Exercise material ->
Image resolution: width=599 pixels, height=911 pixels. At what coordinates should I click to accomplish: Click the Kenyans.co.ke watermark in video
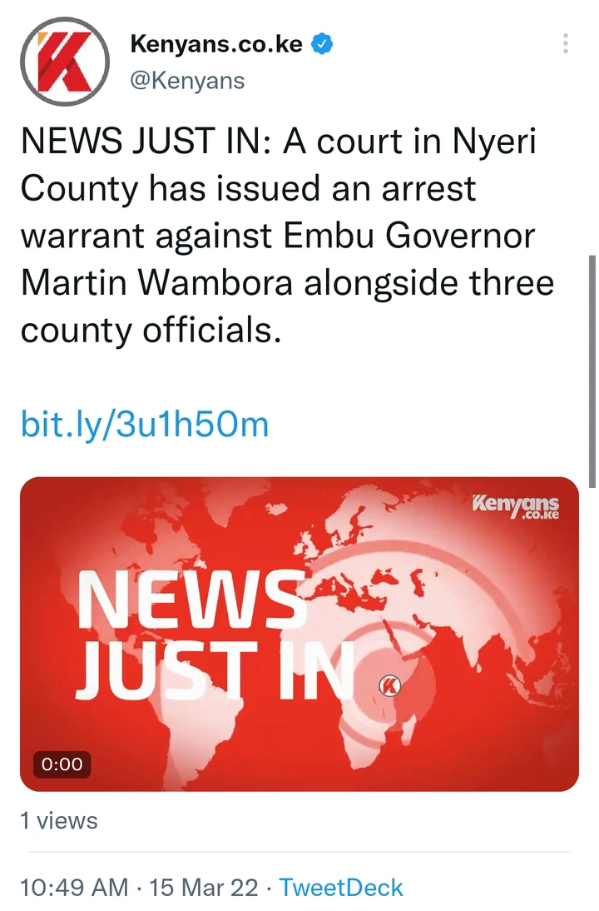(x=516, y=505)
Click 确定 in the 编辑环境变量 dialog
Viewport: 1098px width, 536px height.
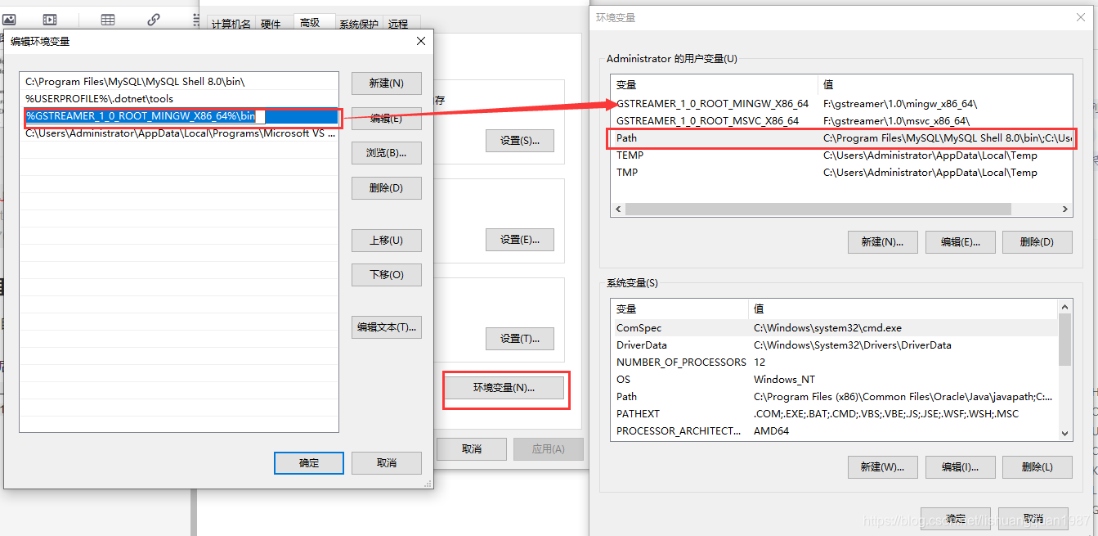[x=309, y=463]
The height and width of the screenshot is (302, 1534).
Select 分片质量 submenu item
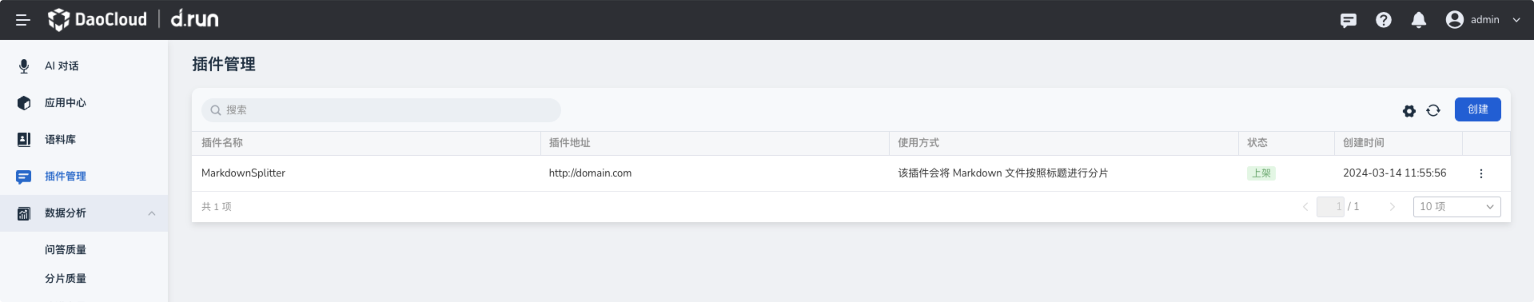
--
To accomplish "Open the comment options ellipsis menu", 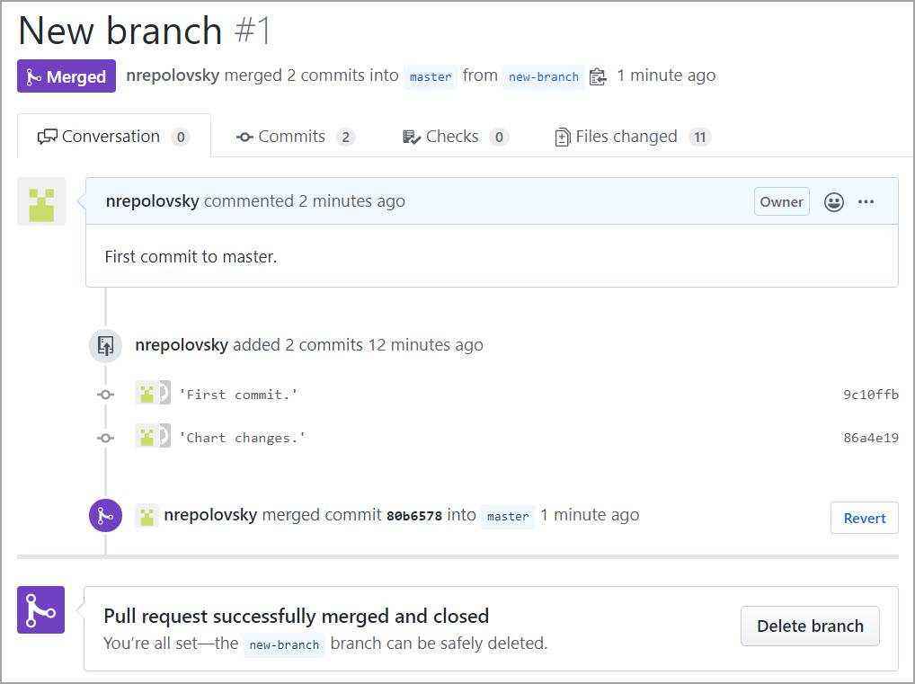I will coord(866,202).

Instructions for the task ->
In the records above, everything from the line with "Image resolution: width=599" down to the line with "Select 分片质量 submenu item" is to be set down exactly, both ends included, with no pictures and no other lines.

Worked solution ->
Image resolution: width=599 pixels, height=911 pixels. At what coordinates should I click to accomplish: Click the Kenyans.co.ke watermark in video
(x=516, y=505)
Click 确定 in the 编辑环境变量 dialog
Viewport: 1098px width, 536px height.
[x=309, y=463]
The height and width of the screenshot is (302, 1534).
Select 分片质量 submenu item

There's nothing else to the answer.